The line that contains "This screenshot has width=834, height=667." marks the start. Output it and all remaining lines exactly, through the final line of the listing.

━━━ DATA

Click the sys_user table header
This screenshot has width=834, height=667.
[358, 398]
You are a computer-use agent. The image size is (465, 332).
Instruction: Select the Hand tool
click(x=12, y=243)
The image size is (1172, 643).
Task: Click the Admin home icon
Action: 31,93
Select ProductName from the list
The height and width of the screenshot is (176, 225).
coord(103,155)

━━━━━━

### ANSWER BOX
This screenshot has width=834, height=667.
[358, 398]
You are a computer-use agent. The image size is (465, 332).
Instruction: Select the Hand tool
click(x=12, y=243)
The image size is (1172, 643).
Task: Click the Admin home icon
Action: 31,93
Select ProductName from the list
The height and width of the screenshot is (176, 225).
coord(103,155)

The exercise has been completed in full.